#### Exercise prompt:
Please print the records below exactly as they are written.

#### Provided material:
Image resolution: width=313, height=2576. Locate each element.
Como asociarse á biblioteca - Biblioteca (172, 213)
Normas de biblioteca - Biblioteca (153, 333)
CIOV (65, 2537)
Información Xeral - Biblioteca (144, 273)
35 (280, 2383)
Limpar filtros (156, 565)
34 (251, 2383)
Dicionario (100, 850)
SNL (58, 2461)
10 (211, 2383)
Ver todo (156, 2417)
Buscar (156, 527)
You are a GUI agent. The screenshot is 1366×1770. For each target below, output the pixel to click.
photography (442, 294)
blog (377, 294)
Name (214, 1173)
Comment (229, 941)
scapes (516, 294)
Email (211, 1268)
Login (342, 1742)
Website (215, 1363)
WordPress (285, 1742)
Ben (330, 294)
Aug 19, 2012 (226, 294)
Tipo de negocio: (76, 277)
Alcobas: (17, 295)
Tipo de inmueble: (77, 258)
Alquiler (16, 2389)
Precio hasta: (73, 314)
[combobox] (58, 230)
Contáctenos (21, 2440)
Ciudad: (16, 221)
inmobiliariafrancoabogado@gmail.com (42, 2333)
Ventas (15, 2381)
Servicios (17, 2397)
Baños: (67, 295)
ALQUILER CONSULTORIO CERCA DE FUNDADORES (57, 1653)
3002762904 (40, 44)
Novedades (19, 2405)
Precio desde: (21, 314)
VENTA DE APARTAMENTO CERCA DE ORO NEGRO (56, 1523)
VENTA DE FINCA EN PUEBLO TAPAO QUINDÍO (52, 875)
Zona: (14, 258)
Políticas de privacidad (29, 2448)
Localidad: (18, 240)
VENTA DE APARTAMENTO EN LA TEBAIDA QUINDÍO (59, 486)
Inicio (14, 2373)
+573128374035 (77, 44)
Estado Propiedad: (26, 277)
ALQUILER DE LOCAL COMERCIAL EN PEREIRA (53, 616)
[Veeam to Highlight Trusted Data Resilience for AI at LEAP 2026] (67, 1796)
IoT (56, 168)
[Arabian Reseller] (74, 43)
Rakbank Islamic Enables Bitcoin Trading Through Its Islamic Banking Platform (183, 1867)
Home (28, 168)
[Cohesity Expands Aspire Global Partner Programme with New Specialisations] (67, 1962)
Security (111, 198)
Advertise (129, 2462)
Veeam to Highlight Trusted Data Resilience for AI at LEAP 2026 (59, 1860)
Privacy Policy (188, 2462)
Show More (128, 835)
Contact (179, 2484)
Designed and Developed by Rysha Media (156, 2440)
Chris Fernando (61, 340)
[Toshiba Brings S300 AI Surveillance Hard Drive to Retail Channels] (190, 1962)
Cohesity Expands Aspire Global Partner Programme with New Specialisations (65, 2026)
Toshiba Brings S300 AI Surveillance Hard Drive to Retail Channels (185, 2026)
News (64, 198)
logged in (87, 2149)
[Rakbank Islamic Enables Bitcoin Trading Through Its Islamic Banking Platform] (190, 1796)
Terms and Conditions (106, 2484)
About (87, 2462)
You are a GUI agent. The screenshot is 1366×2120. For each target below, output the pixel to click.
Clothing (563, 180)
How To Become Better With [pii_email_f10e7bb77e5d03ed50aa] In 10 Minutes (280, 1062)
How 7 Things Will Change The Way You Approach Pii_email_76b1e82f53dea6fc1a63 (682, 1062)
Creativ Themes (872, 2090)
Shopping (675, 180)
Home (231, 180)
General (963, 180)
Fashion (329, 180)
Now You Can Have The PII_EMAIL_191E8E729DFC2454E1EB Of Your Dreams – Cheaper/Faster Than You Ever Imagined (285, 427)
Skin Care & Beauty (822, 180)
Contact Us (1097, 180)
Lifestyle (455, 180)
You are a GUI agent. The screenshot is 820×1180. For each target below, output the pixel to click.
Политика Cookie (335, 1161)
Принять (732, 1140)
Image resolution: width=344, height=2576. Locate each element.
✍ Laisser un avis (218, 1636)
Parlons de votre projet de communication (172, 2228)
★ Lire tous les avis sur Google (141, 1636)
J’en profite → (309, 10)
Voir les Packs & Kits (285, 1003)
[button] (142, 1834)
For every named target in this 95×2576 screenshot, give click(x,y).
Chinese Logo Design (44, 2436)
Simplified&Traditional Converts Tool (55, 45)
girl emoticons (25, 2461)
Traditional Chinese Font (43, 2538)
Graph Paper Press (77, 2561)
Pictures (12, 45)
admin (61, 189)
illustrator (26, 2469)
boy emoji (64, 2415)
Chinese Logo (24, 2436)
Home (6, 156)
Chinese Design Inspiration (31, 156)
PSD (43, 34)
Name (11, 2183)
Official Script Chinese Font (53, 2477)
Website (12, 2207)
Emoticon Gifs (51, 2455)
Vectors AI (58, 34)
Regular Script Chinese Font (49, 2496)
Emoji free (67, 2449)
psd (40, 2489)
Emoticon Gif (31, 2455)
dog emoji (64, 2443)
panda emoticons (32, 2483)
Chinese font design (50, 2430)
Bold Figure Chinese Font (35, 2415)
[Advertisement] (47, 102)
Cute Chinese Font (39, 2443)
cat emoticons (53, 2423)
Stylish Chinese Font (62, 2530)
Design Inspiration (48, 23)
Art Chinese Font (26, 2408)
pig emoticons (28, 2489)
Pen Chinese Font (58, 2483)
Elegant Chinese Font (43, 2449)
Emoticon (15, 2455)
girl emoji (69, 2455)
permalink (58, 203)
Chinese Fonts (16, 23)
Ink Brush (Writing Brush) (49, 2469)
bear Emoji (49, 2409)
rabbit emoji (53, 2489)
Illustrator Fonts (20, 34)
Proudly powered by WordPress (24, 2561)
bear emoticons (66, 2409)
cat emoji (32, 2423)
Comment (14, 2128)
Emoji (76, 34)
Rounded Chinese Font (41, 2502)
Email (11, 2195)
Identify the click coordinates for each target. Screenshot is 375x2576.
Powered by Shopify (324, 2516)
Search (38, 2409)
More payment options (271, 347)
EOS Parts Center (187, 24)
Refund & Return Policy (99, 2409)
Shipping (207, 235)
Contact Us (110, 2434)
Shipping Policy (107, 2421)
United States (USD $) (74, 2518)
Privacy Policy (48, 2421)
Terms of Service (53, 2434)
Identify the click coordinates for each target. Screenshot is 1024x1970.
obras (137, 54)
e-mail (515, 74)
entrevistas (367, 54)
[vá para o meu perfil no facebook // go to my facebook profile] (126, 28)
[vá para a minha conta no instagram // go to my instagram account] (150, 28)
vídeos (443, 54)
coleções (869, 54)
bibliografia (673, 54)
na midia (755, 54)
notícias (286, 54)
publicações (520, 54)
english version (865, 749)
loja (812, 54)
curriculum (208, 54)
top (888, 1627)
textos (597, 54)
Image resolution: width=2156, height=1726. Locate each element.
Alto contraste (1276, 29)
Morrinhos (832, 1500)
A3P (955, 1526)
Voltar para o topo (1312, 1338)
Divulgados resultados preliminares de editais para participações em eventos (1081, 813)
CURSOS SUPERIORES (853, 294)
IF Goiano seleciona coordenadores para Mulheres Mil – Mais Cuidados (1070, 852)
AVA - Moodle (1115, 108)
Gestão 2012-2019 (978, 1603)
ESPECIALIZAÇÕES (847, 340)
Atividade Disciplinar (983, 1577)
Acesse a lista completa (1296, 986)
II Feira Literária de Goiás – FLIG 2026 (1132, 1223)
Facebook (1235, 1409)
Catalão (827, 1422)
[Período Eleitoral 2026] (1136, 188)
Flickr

#### Response area:
Image resolution: width=313, height=2576. Locate each element.
Como asociarse á biblioteca - Biblioteca (172, 213)
Normas de biblioteca - Biblioteca (153, 333)
CIOV (65, 2537)
Información Xeral - Biblioteca (144, 273)
35 (280, 2383)
Limpar filtros (156, 565)
34 (251, 2383)
Dicionario (100, 850)
SNL (58, 2461)
10 (211, 2383)
Ver todo (156, 2417)
Buscar (156, 527)
You are a GUI agent. The screenshot is 1366×1770. For each target below, output the pixel to click.
photography (442, 294)
blog (377, 294)
Name (214, 1173)
Comment (229, 941)
scapes (516, 294)
Email (211, 1268)
Login (342, 1742)
Website (215, 1363)
WordPress (285, 1742)
Ben (330, 294)
Aug 19, 2012 (226, 294)
Tipo de negocio: (76, 277)
Alcobas: (17, 295)
Tipo de inmueble: (77, 258)
Alquiler (16, 2389)
Precio hasta: (73, 314)
[combobox] (58, 230)
Contáctenos (21, 2440)
Ciudad: (16, 221)
inmobiliariafrancoabogado@gmail.com (42, 2333)
Ventas (15, 2381)
Servicios (17, 2397)
Baños: (67, 295)
ALQUILER CONSULTORIO CERCA DE FUNDADORES (57, 1653)
3002762904 (40, 44)
Novedades (19, 2405)
Precio desde: (21, 314)
VENTA DE APARTAMENTO CERCA DE ORO NEGRO (56, 1523)
VENTA DE FINCA EN PUEBLO TAPAO QUINDÍO (52, 875)
Zona: (14, 258)
Políticas de privacidad (29, 2448)
Localidad: (18, 240)
VENTA DE APARTAMENTO EN LA TEBAIDA QUINDÍO (59, 486)
Inicio (14, 2373)
+573128374035 (77, 44)
Estado Propiedad: (26, 277)
ALQUILER DE LOCAL COMERCIAL EN PEREIRA (53, 616)
[Veeam to Highlight Trusted Data Resilience for AI at LEAP 2026] (67, 1796)
IoT (56, 168)
[Arabian Reseller] (74, 43)
Rakbank Islamic Enables Bitcoin Trading Through Its Islamic Banking Platform (183, 1867)
Home (28, 168)
[Cohesity Expands Aspire Global Partner Programme with New Specialisations] (67, 1962)
Security (111, 198)
Advertise (129, 2462)
Veeam to Highlight Trusted Data Resilience for AI at LEAP 2026 (59, 1860)
Privacy Policy (188, 2462)
Show More (128, 835)
Contact (179, 2484)
Designed and Developed by Rysha Media (156, 2440)
Chris Fernando (61, 340)
[Toshiba Brings S300 AI Surveillance Hard Drive to Retail Channels] (190, 1962)
Cohesity Expands Aspire Global Partner Programme with New Specialisations (65, 2026)
Toshiba Brings S300 AI Surveillance Hard Drive to Retail Channels (185, 2026)
News (64, 198)
logged in (87, 2149)
[Rakbank Islamic Enables Bitcoin Trading Through Its Islamic Banking Platform] (190, 1796)
Terms and Conditions (106, 2484)
About (87, 2462)
You are a GUI agent. The screenshot is 1366×2120. For each target below, output the pixel to click.
Clothing (563, 180)
How To Become Better With [pii_email_f10e7bb77e5d03ed50aa] In 10 Minutes (280, 1062)
How 7 Things Will Change The Way You Approach Pii_email_76b1e82f53dea6fc1a63 (682, 1062)
Creativ Themes (872, 2090)
Shopping (675, 180)
Home (231, 180)
General (963, 180)
Fashion (329, 180)
Now You Can Have The PII_EMAIL_191E8E729DFC2454E1EB Of Your Dreams – Cheaper/Faster Than You Ever Imagined (285, 427)
Skin Care & Beauty (822, 180)
Contact Us (1097, 180)
Lifestyle (455, 180)
You are a GUI agent. The screenshot is 820×1180. For each target below, output the pixel to click.
Политика Cookie (335, 1161)
Принять (732, 1140)
Image resolution: width=344, height=2576. Locate each element.
✍ Laisser un avis (218, 1636)
Parlons de votre projet de communication (172, 2228)
★ Lire tous les avis sur Google (141, 1636)
J’en profite → (309, 10)
Voir les Packs & Kits (285, 1003)
[button] (142, 1834)
For every named target in this 95×2576 screenshot, give click(x,y).
Chinese Logo Design (44, 2436)
Simplified&Traditional Converts Tool (55, 45)
girl emoticons (25, 2461)
Traditional Chinese Font (43, 2538)
Graph Paper Press (77, 2561)
Pictures (12, 45)
admin (61, 189)
illustrator (26, 2469)
boy emoji (64, 2415)
Chinese Logo (24, 2436)
Home (6, 156)
Chinese Design Inspiration (31, 156)
PSD (43, 34)
Name (11, 2183)
Official Script Chinese Font (53, 2477)
Website (12, 2207)
Emoticon Gifs (51, 2455)
Vectors AI (58, 34)
Regular Script Chinese Font (49, 2496)
Emoji free (67, 2449)
psd (40, 2489)
Emoticon Gif (31, 2455)
dog emoji (64, 2443)
panda emoticons (32, 2483)
Chinese font design (50, 2430)
Bold Figure Chinese Font (35, 2415)
[Advertisement] (47, 102)
Cute Chinese Font (39, 2443)
cat emoticons (53, 2423)
Stylish Chinese Font (62, 2530)
Design Inspiration (48, 23)
Art Chinese Font (26, 2408)
pig emoticons (28, 2489)
Pen Chinese Font (58, 2483)
Elegant Chinese Font (43, 2449)
Emoticon (15, 2455)
girl emoji (69, 2455)
permalink (58, 203)
Chinese Fonts (16, 23)
Ink Brush (Writing Brush) (49, 2469)
bear Emoji (49, 2409)
rabbit emoji (53, 2489)
Illustrator Fonts (20, 34)
Proudly powered by WordPress (24, 2561)
bear emoticons (66, 2409)
cat emoji (32, 2423)
Comment (14, 2128)
Emoji (76, 34)
Rounded Chinese Font (41, 2502)
Email (11, 2195)
Identify the click coordinates for each target. Screenshot is 375x2576.
Powered by Shopify (324, 2516)
Search (38, 2409)
More payment options (271, 347)
EOS Parts Center (187, 24)
Refund & Return Policy (99, 2409)
Shipping (207, 235)
Contact Us (110, 2434)
Shipping Policy (107, 2421)
United States (USD $) (74, 2518)
Privacy Policy (48, 2421)
Terms of Service (53, 2434)
Identify the click coordinates for each target. Screenshot is 1024x1970.
obras (137, 54)
e-mail (515, 74)
entrevistas (367, 54)
[vá para o meu perfil no facebook // go to my facebook profile] (126, 28)
[vá para a minha conta no instagram // go to my instagram account] (150, 28)
vídeos (443, 54)
coleções (869, 54)
bibliografia (673, 54)
na midia (755, 54)
notícias (286, 54)
publicações (520, 54)
english version (865, 749)
loja (812, 54)
curriculum (208, 54)
top (888, 1627)
textos (597, 54)
Image resolution: width=2156, height=1726. Locate each element.
Alto contraste (1276, 29)
Morrinhos (832, 1500)
A3P (955, 1526)
Voltar para o topo (1312, 1338)
Divulgados resultados preliminares de editais para participações em eventos (1081, 813)
CURSOS SUPERIORES (853, 294)
IF Goiano seleciona coordenadores para Mulheres Mil – Mais Cuidados (1070, 852)
AVA - Moodle (1115, 108)
Gestão 2012-2019 (978, 1603)
ESPECIALIZAÇÕES (847, 340)
Atividade Disciplinar (983, 1577)
Acesse a lista completa (1296, 986)
II Feira Literária de Goiás – FLIG 2026 (1132, 1223)
Facebook (1235, 1409)
Catalão (827, 1422)
[Período Eleitoral 2026] (1136, 188)
Flickr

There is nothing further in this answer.